| DOCUMENT SEGMENT |
○ ○ ○ ○ ○ ○ ○

Operating Kasten with kubectl - Getting started
Operating Kasten with the Kubernetes CLI

Kasten UI vs. Command Line

Kasten comes with an elegant and intuitive user interface that enables backup and application admins to perform their data protection tasks effortlessly. It is little known though that Kasten can also be fully operated from the command line with no need to access its UI. This unlocks the possibility of switching from a ClickOps to a GitOps approach, dear to many DevOps engineers and often mandated by organizations that adopt an “IaC first, automate all the things” kind of philosophy.

As a result, a backup solution like Kasten - built specifically for Kubernetes workloads – makes it possible to embed data protection policies deep into the lifecycle of applications. Imagine deploying apps with a backup policy already attached to them: without any need for “human interaction”, Kasten would take backups in the background and ship durable, encrypted and immutable Restore Points to a safe location. No mouse clicks involved.

How is all this possible?

Kasten is a Kubernetes application, deeply integrated with the cluster it protects. Once installed, Kasten augments the cluster’s set of available APIs adding new API and Custom Resources – these are indeed leveraged in the background each time a backup admin performs any activity within the Kasten UI.

The list of the Kasten (and Kanister) resources added to a cluster can be obtained with the following commands:

$ kubectl api-resources | grep kasten

A screenshot of a computer screen AI-generated content may be incorrect.

$ kubectl api-resources | grep kanister

$ kubectl get crd | grep kasten

A screenshot of a computer AI-generated content may be incorrect.

$ kubectl get crd | grep kanister

Now that we had a glimpse at the possibilities offered by Kasten’s APIs, let’s put them to work.

Writing and applying a Backup Policy

In this first blogpost we will start with something basic: defining a backup policy, then taking a backup and restore from it, all from the command line. In follow-up posts we will cover more advanced tasks, such as DR scenarios or maintenance tasks.

A backup policy in Kasten is usually split in two halves: first we take a local snapshot of the application, including the persistent data associated to it, and then we export it to what we call a Location Profile. Such a profile is nothing else than a logical pointer to a backup repository external to your cluster. As of today, Kasten supports different type of storages for exports: AWS S3 Buckets, Azure Storage Buckets, Google Cloud Storage Buckets, Generic S3, NFS and Veeam Repositories. A pre-requisite to writing your backup policy is to have at least one location profile configured.

○ ○ ○ ○ ○ ○ ○

| SUPPLIED MATERIAL |
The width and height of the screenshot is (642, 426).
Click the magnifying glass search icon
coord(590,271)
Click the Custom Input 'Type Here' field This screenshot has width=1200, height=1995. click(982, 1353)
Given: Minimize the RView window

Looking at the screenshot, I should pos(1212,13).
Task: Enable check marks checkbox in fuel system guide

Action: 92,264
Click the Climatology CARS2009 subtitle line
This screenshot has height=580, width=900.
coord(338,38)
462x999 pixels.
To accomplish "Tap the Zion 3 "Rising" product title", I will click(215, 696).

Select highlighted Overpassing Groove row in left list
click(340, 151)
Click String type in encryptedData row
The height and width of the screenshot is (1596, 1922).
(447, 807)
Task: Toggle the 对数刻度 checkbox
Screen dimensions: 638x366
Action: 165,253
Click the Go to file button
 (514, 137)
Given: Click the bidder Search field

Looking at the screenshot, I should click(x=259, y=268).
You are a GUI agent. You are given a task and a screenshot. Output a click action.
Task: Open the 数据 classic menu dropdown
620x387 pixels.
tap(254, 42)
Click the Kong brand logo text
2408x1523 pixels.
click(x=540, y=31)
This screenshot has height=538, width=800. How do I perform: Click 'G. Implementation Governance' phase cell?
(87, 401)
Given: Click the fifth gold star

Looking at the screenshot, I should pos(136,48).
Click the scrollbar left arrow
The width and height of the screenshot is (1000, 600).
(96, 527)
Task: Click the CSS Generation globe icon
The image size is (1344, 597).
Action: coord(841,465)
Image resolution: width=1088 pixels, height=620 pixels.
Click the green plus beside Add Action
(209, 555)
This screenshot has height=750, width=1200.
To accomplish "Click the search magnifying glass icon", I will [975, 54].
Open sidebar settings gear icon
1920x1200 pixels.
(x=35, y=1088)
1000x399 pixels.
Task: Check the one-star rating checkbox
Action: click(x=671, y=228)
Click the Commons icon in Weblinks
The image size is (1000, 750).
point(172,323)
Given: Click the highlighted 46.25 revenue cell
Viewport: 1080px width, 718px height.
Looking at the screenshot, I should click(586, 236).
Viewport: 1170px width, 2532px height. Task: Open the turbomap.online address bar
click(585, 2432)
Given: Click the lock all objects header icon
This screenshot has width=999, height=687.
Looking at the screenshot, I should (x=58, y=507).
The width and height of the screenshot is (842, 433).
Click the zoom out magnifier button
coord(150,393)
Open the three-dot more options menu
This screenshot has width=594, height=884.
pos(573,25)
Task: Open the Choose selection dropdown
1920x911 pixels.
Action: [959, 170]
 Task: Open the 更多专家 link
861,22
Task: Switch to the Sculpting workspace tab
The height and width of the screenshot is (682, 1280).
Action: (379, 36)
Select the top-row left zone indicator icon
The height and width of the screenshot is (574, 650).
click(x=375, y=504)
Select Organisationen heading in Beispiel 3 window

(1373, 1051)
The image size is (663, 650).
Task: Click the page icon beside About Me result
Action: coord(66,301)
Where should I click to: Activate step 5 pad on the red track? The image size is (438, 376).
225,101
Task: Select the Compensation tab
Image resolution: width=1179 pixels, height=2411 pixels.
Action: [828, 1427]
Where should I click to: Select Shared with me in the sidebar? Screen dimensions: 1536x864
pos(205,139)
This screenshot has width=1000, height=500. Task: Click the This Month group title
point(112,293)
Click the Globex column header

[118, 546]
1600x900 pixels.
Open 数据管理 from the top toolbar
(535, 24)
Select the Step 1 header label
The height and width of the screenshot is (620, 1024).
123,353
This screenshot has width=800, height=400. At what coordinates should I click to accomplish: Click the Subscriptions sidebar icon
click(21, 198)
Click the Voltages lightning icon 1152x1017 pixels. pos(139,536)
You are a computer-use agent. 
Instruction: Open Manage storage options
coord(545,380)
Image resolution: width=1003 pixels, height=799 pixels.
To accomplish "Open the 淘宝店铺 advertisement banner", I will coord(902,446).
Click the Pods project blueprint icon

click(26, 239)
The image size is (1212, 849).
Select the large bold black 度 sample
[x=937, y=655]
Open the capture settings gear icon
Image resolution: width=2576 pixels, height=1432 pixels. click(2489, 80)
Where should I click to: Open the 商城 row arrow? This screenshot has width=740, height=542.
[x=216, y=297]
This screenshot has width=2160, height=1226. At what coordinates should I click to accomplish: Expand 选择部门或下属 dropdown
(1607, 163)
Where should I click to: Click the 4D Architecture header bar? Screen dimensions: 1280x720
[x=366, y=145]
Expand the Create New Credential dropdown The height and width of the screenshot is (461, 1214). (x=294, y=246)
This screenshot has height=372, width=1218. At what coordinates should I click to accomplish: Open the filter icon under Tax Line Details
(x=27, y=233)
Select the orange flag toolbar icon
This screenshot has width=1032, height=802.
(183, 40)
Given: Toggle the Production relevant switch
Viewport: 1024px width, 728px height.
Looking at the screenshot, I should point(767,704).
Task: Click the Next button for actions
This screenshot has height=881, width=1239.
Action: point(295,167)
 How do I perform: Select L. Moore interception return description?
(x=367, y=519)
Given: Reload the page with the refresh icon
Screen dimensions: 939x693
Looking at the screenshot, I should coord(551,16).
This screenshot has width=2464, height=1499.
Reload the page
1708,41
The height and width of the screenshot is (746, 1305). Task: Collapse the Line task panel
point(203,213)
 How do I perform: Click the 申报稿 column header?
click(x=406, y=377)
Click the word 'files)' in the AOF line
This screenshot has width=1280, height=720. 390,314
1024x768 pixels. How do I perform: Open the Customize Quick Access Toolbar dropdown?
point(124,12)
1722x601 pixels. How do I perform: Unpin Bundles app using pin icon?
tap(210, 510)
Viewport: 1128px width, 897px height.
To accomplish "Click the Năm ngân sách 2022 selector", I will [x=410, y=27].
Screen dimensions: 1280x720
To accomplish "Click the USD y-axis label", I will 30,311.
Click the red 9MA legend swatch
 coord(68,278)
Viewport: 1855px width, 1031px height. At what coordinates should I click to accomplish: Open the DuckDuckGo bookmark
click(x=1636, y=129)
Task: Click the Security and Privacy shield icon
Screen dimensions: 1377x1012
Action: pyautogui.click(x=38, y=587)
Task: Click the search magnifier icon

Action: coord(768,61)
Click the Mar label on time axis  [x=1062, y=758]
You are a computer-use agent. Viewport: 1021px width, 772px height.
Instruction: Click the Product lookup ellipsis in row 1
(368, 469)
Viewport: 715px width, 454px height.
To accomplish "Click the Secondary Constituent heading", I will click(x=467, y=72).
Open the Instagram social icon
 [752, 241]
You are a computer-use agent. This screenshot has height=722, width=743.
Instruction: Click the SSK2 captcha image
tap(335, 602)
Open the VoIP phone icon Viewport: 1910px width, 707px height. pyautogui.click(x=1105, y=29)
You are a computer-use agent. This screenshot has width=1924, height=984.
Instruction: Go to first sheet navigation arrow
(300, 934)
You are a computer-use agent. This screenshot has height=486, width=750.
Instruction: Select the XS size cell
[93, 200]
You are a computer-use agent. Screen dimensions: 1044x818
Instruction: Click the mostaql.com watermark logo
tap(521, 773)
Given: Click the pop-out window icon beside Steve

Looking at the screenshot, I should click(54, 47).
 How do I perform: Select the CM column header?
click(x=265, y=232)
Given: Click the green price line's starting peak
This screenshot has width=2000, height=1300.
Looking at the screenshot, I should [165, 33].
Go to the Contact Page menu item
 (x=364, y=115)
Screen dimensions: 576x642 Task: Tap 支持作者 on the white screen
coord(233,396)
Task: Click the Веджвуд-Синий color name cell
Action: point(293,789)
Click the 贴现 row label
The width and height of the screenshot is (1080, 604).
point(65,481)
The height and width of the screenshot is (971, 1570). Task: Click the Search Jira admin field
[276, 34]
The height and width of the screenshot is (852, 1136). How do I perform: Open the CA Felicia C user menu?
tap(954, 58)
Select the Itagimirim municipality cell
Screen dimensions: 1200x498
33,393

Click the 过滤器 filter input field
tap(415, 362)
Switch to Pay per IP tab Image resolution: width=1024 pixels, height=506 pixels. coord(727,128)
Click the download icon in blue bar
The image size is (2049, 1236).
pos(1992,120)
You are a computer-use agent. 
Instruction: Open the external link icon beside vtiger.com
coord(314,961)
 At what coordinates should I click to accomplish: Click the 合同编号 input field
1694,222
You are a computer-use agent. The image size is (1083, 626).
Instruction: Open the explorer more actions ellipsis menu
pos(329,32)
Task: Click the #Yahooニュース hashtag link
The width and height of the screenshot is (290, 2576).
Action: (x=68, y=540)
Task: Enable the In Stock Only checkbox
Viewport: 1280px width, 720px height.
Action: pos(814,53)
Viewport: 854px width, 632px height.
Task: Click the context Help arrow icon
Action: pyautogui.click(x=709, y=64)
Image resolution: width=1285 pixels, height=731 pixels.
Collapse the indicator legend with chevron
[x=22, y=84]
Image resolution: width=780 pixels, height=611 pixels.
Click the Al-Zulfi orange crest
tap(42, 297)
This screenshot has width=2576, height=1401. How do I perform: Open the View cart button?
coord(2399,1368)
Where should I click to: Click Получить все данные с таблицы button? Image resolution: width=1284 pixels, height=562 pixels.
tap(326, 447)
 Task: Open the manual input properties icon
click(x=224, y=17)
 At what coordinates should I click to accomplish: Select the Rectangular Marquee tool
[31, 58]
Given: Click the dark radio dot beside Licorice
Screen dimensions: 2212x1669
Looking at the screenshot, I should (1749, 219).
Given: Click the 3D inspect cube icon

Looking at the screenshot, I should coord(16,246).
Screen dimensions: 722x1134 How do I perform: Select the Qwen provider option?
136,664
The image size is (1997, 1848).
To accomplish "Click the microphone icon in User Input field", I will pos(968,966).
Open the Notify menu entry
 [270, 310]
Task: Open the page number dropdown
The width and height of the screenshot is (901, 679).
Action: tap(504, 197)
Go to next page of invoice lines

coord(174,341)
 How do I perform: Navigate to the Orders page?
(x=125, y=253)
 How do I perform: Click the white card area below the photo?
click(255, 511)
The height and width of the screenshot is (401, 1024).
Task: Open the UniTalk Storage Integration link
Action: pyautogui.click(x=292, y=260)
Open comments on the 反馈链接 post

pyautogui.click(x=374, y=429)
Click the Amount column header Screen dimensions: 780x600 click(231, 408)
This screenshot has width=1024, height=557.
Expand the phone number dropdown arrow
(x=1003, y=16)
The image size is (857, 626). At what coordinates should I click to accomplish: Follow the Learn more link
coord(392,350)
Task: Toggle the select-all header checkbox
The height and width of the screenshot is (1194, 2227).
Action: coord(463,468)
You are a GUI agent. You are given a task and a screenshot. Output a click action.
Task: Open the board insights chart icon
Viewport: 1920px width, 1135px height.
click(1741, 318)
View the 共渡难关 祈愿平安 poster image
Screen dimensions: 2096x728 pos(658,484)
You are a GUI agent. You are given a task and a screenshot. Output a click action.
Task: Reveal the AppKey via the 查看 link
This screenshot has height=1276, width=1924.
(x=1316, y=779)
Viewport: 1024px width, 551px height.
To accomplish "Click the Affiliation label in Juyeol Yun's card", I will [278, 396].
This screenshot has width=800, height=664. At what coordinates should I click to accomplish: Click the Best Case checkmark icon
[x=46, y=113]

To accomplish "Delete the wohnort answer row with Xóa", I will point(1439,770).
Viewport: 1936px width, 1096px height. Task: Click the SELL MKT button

○ ○ ○ ○ ○ ○ ○

| GOAL OF THE EXERCISE |
List every storage type that the Kasten command-line text names as supported for exports.

| TASK RESULT |
- AWS S3 Buckets
- Azure Storage Buckets
- Google Cloud Storage Buckets
- Generic S3
- NFS
- Veeam Repositories